Remember the 2007 National Intelligence Estimate on Iran? It was a cruise missile fired by an intellectually dishonest State Department bureaucracy into the heart of George W. Bush’s Iran policy. In a footnote, the authors very cleverly defined the term “nuclear-weapons program” to refer only to facilities and activities explicitly dedicated to the production of warheads; then they revealed that Iran had once operated such a program but had abandoned it in 2003. “Iran Abandoned Nuclear-Weapons Program in 2003” became a headline the world over, as the authors knew it would. Of course, even as those headlines were published, Iran was ramping up its enrichment efforts at sites that could be devoted to civilian or military use. It was these nominally ambiguous sites that had prompted fears in the first place — and the new information that Iran had as recently as 2003 operated an explicit weapons program, if presented non-tendentiously, would only have heightened them. As presented, it tricked the public into thinking the time was right to release a flock of doves in Tehran’s direction. The revelation of the Qom site and further displays of Iranian bellicosity (cf. its recent missile tests) confirm the foolishness of the strategic view that motivated this NIE. But time favors the proliferator, and the price has been paid.

The Federal Trade Commission has embarked upon a daft assault on free speech, specifically social-media users’ endorsement of products or businesses. The FTC has propounded rules that will impose fines of up to $11,000 on bloggers, Facebook users, or Twitter tweeters (for whom surely we could invent a more dignified name?) who fail to disclose financial relationships with businesses they write about.

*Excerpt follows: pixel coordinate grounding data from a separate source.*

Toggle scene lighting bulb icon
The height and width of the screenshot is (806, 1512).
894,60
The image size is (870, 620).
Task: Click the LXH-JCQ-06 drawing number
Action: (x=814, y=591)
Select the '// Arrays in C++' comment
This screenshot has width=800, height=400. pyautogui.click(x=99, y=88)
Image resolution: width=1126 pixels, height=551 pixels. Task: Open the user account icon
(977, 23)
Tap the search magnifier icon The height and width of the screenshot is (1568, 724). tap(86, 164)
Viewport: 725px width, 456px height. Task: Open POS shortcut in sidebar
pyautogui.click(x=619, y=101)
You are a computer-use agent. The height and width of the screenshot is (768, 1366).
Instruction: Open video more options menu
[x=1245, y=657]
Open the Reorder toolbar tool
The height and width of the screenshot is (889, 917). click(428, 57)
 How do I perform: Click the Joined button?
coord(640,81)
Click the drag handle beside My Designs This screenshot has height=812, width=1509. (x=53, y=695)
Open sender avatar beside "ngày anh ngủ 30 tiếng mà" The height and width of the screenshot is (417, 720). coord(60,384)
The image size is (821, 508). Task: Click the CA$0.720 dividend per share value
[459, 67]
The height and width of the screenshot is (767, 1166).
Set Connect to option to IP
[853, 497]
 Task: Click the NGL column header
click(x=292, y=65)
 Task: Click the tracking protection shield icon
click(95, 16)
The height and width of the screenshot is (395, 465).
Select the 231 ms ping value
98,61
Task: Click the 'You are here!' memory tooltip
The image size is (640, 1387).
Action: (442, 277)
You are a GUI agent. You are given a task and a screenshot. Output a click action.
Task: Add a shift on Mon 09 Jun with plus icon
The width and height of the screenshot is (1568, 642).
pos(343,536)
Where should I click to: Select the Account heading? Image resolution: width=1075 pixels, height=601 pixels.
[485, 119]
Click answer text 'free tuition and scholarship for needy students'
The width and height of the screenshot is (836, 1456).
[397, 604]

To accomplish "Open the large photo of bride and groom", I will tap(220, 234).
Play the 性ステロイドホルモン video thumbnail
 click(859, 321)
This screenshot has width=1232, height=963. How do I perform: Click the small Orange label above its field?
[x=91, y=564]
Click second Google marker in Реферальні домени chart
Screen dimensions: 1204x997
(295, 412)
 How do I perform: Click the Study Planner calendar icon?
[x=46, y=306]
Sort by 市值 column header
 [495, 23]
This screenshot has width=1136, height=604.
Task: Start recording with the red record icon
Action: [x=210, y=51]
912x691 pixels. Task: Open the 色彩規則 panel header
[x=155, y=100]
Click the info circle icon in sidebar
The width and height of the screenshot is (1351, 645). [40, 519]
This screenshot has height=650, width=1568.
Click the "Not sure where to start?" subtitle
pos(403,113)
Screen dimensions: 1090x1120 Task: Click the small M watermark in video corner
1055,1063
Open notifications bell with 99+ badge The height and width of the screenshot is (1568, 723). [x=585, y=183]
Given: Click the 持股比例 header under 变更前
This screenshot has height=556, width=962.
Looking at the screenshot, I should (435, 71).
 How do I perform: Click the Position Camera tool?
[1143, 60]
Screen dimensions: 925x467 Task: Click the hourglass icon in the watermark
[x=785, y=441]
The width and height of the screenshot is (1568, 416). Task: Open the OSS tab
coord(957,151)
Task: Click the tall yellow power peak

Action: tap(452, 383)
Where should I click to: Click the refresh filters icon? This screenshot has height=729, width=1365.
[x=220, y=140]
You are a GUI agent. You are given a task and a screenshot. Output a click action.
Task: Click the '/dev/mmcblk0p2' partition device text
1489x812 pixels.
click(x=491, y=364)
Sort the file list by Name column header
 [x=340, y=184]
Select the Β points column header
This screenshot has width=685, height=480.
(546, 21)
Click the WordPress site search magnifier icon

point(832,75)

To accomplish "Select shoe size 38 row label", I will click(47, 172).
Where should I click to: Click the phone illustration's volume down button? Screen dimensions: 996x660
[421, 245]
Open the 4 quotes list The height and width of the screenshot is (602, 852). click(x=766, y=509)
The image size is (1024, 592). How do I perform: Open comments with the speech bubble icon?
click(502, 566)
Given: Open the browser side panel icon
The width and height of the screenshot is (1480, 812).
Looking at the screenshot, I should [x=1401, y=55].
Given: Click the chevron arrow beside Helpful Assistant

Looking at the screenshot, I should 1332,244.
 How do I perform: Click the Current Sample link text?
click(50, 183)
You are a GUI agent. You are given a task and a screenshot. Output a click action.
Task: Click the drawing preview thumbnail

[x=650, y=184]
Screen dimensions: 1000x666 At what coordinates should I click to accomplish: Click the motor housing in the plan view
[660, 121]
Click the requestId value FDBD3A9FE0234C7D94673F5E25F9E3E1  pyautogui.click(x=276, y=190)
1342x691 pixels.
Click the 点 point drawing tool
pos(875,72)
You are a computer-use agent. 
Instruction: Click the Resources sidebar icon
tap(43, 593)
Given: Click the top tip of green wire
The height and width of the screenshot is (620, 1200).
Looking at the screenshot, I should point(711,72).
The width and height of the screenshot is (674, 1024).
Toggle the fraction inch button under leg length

Such relationships include the receipt of merchandise gratis — meaning that online critics who receive free books or press passes to a concert will find themselves in violation of federal law if they fail to satisfy Washington’s disclosure demands. Such arrangements are longstanding custom and are of particular value to small, independent publications (print or electronic) that cannot afford to pay retail prices for access to the materials they review. And it ought to go without saying that the FTC has no business policing Facebook updates, period. That the FTC would make a federal case out of such a triviality suggests that this bloated and arrogant agency is overdue for a deep cut in staff and budget. If some unemployed bureaucrats become bloggers, all the better.

Christopher Hitchens thinks we should have noticed Australia’s dust storms.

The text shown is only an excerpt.